Se se escreve pouco sobre teatro, sobre a comédia menos ainda. Daí que o Tratado sobre a arte de escrever comédias de Stendhal (1813), inserido no livro "Do Riso, um ensaio filosófico sobre um tema difícil e outros ensaios", seja uma relíquia para quem se interessa pelo assunto. Optei aqui por me limitar à transcrição de algumas das suas observações sobre o assunto.
 
 
«É em vão que se pretende ser artista sem ter engenho.»
 
«Não há um único juízo sem a cooperação de todas as faculdades intelectuais. Não há nada que possa ser exclusivamente atribuído à sensibilidade, à memória, ao juízo ou à vontade.»
 
«Estudar o tédio, essa hedionda causa das belas-artes, é tentar entender o que se passa em nós quando estamos entediados e quando deixamos de estar.»
 
«Nas artes, nunca podemos perder de vista o objectivo. Só quando o atingimos é que damos conta do esforço.»
 
«O intuito moral é um disparate [...]. O único intuito é fazer rir.»
 
«Breve conjunto de princípios:
1º princípio: Ser cómico é enganar-se nos meios de atingir o objectivo.
2º princípio: No homem mal-humorado os efeitos do cómico custam a fazer-se sentir. Para o apaixonado, o cómico não tem grande importância.
3º princípio: Será que em todas as comédias, quando se reconhece o hábito de uma alma viciosa, esse hábito deve sujeitar o homem de vícios às maiores desventuras desse hábito vicioso?
4º princípio: A verdadeira boa disposição francesa deve dar a entender aos ouvintes que o interlocutor está bem-disposto apenas para lhes agradar.»
 
Em Da Comédia (1816), incluído na mesma obra:
 
«Tudo pode ser objecto do cómico [...] apenas o talento escasseia.»
 
«O cómico deve ser exposto com clareza (entendo por cómico tudo o que provoca o riso: um gesto, uma palavra, uma expressão).»
 
«Eis os únicos limites do riso: a compaixão e a indignação.»
 
«O nosso amor-próprio, que exige respeito e por vezes está meio ferido, delicia-se com a visão imprevista da inferioridade de uma pessoa que julgávamos ser superior a nós ou , pelo menos, rival da nossa superioridade.
Se suspeitamos que essa pessoa finge ser superior, então redobra a nossa sede de gozo.»
 
«O mais pequeno detalhe, a mais leve circunstância é decisiva para provocar ou impedir o riso. Nada é mais delicado do que o riso.

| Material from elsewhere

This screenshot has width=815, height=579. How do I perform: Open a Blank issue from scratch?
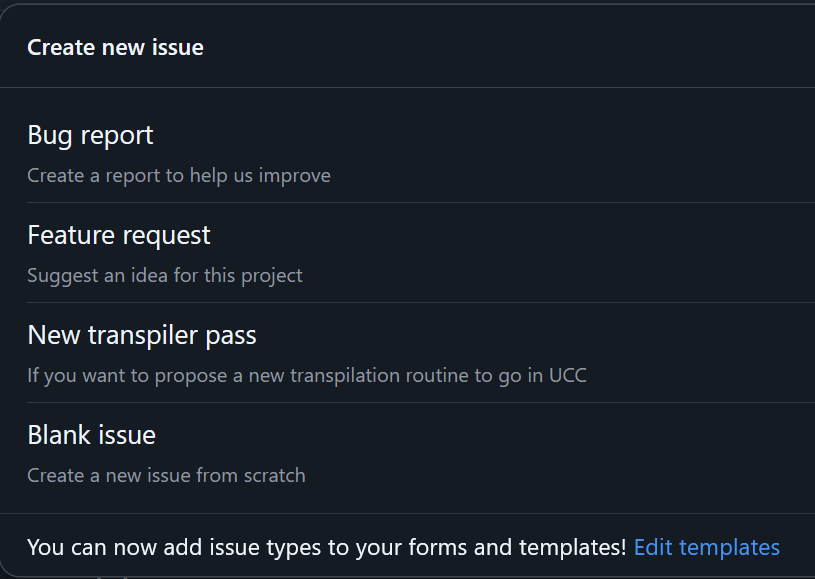click(91, 435)
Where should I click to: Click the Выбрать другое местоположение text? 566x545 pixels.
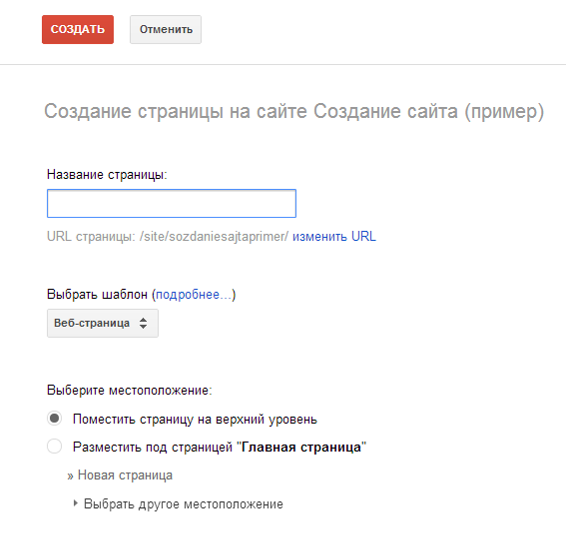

A ausência da menor condição retira o seu efeito ao aspecto mais cómico, impedindo que o riso surja.»
 
«As generalidades não provocam o riso. Para ridicularizar e fazer rir, os detalhes são essenciais.»
 
«Bocejamos quando vemos outras pessoas bocejarem. É por uma razão semelhante que estar acompanhado favorece o riso.»
 
 
Fonte: Stendhal. (2008) Do Riso - Um ensaio filosófico sobre um tema difícil e outros ensaios. Mem Martins: Publicações Europa-América.